Selected extract:
[start]

Every codebase has a shape. Past a handful of repos, that shape lives only in someone's head, and they are usually busy or already gone. index draws it for you: how your repositories depend on each other, and the docs that explain why, as one map you can open. Built from evidence, not guesses. Zero dependencies.

license: fair source python version CI deps: none

Point index at a folder of Git repositories and it answers the question that gets harder with every repo you add. How does all of this actually fit together? It reads the dependencies the way your code already states them, an import in one file, a manifest line in another, and it records each edge with the file and line that proves it. Then index atlas does the part most tools skip. It pulls your markdown into the same picture, the READMEs, the ADRs, the design notes, so the explanation finally sits next to the thing it explains. What comes back is a single HTML file. No server, no build step, no account. Nothing to install but Python.


Why

A program's structure is knowledge, and knowledge that lives in one person's memory is fragile. People take holidays. They switch teams. They leave. The next person rebuilds the map by grepping around, and gets it a little wrong. Meanwhile the documents that hold the reasons, why this service exists, why that dependency is allowed, sit in folders nobody opens, cut off from the code they describe.

index turns that map into something you can hold. It is deterministic, it regenerates on demand, and it is honest about where every line came from. People tend to reach for it in a few situations.

  • You inherited a workspace you didn't write. Twenty repos, no diagram, the author long gone. One command gives you something to read on your first day.
  • You run a monorepo, or a product spread across many repos. You want the dependency lanes at a glance, a cycle caught before it bites, and the doc for a service without digging through ten folders to find it.
  • You maintain a lot of open source. The repos and the docs that explain them, kept as one map that regenerates the same way every time, so it never quietly drifts from the truth.
  • You're writing onboarding. Hand someone a file that works offline, forever, and explains itself.

[end]

Collected data:
[start]

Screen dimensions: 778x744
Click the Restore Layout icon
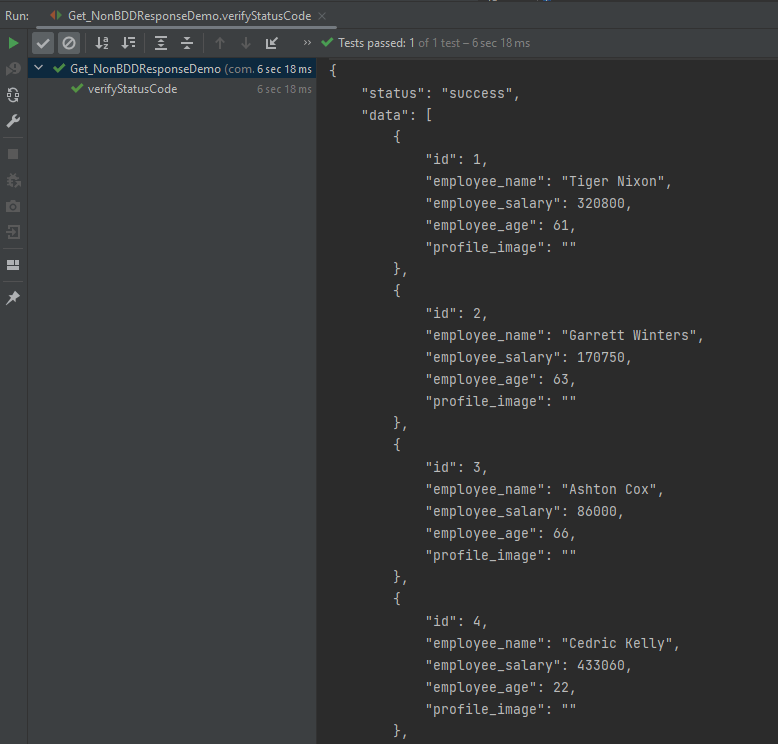click(x=13, y=265)
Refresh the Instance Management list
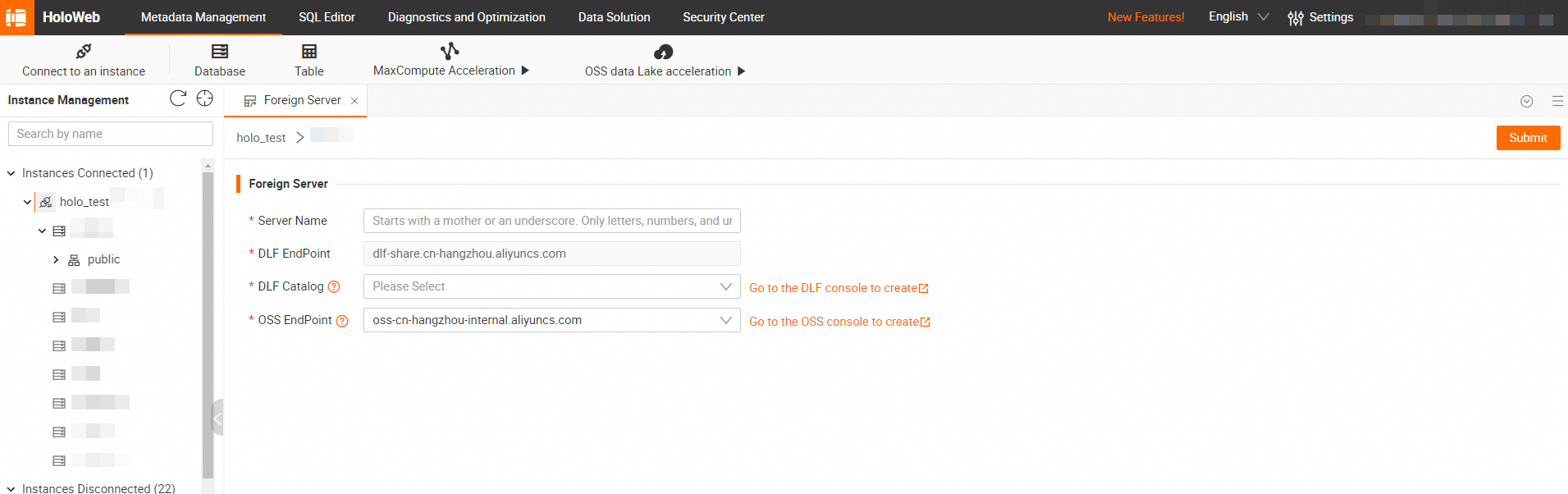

[end]

Required actions:
a) Decide whether each statement agrees with the index overview above: (i) the tool needs a server to show its output; (ii) each dependency edge is recorded with the file and line that proves it; (iii) index atlas brings markdown documents into the same picture as the code. For each, give yes or no and quote the words of the overview that decide it.
b) From the index overview, quote the stretch from "index turns that" through "and explains itself.".

Results in order:
a)
(i) No: "No server, no build step, no account."
(ii) Yes: "it records each edge with the file and line that proves it."
(iii) Yes: "It pulls your markdown into the same picture, the READMEs, the ADRs, the design notes"

b)
index turns that map into something you can hold. It is deterministic, it regenerates on demand, and it is honest about where every line came from. People tend to reach for it in a few situations.

  • You inherited a workspace you didn't write. Twenty repos, no diagram, the author long gone. One command gives you something to read on your first day.
  • You run a monorepo, or a product spread across many repos. You want the dependency lanes at a glance, a cycle caught before it bites, and the doc for a service without digging through ten folders to find it.
  • You maintain a lot of open source. The repos and the docs that explain them, kept as one map that regenerates the same way every time, so it never quietly drifts from the truth.
  • You're writing onboarding. Hand someone a file that works offline, forever, and explains itself.